In a large saucepan over medium-high heat, pour in some oil and sauté the onions for a few minutes (until they’re becoming translucent), then add the ground meat. Once the meat is well cooked, add the garlic and spices. Mix well and cook until fragrant.
Break up your lasagna noodles into pieces.
Add tomato sauce, chicken broth, diced tomatoes, tomato paste, sugar and noodles. If vegetarian, add meat substitute now. Use medium-high heat to bring to a boil, then reduce heat to low-medium to simmer until pasta is tender, stirring occasionally, about 20 to 30 minutes.
Once the pasta is cooked, add cheese mix.
Serve in a bowl and add grated parmesan cheese and fresh basil to your heart’s content.
To prepare in slow cooker:
Follow steps 1 & 2 as outlined in stove-top instructions.
Add tomato sauce, chicken broth, diced tomatoes, tomato paste, and sugar. If vegetarian, add meat substitute now. If set to high, cook for 4 hours. If set to low, cook for 8 hours.
30 minutes before the soup is ready, add broken noodles and top with cheese mixture.

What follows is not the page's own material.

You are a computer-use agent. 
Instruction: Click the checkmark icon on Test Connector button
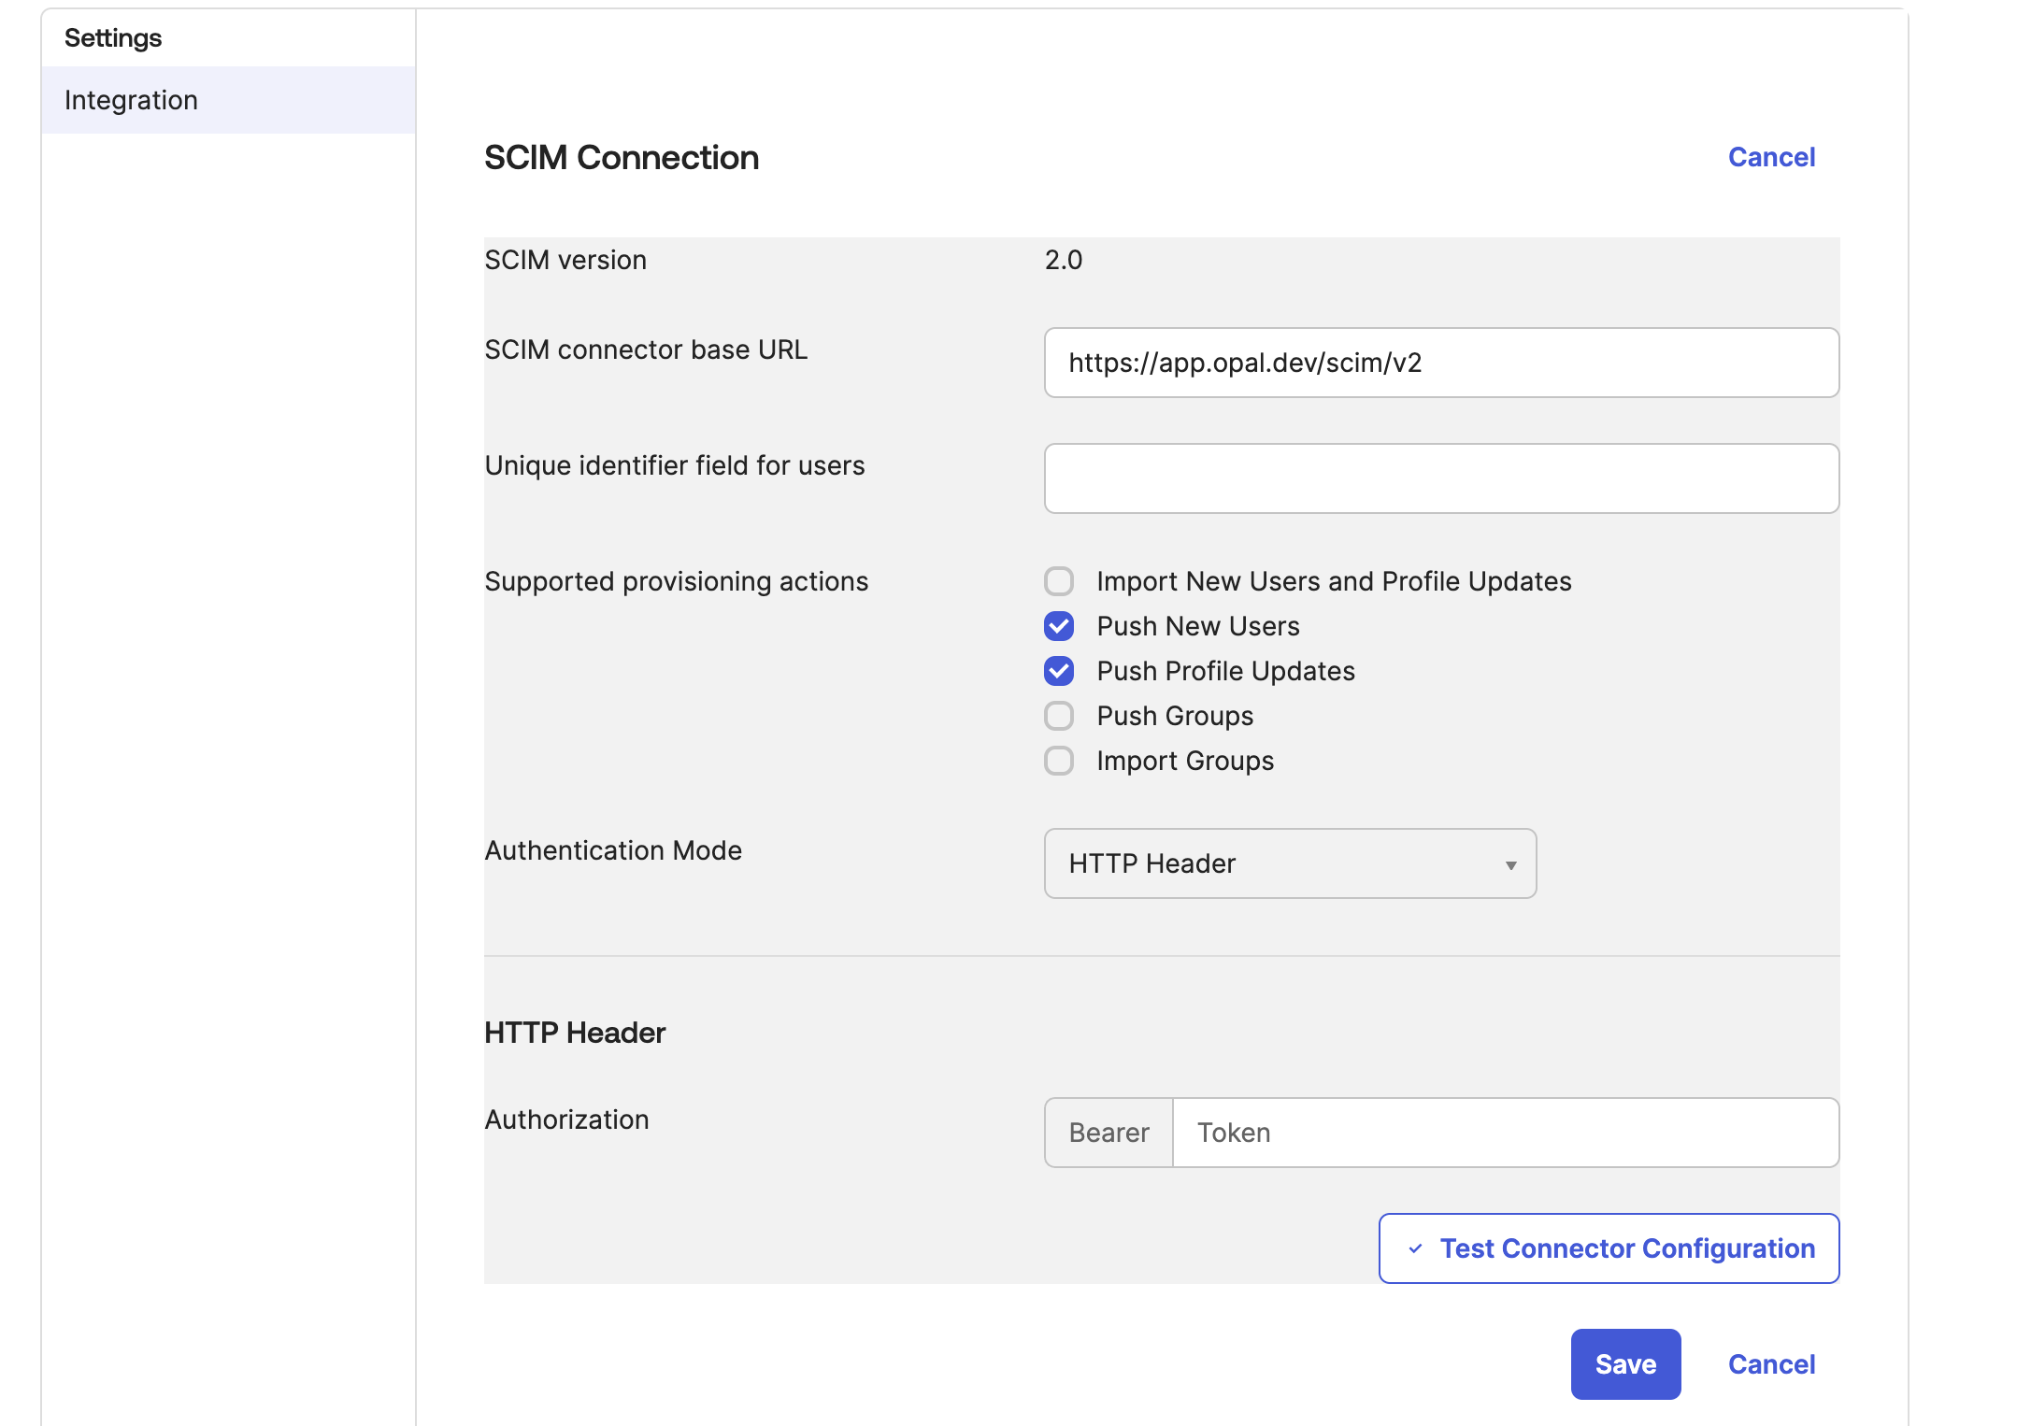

Serve in a bowl and add grated parmesan cheese and fresh basil to your heart’s content.
Notes
Remember: if you plan on freezing this dish omit the pasta noodles. Instead, cook the soup without noodles, freeze it, and then when you’re ready to eat it, thaw the soup, cook the noodles, mix the soup and noodles together, and serve immediately.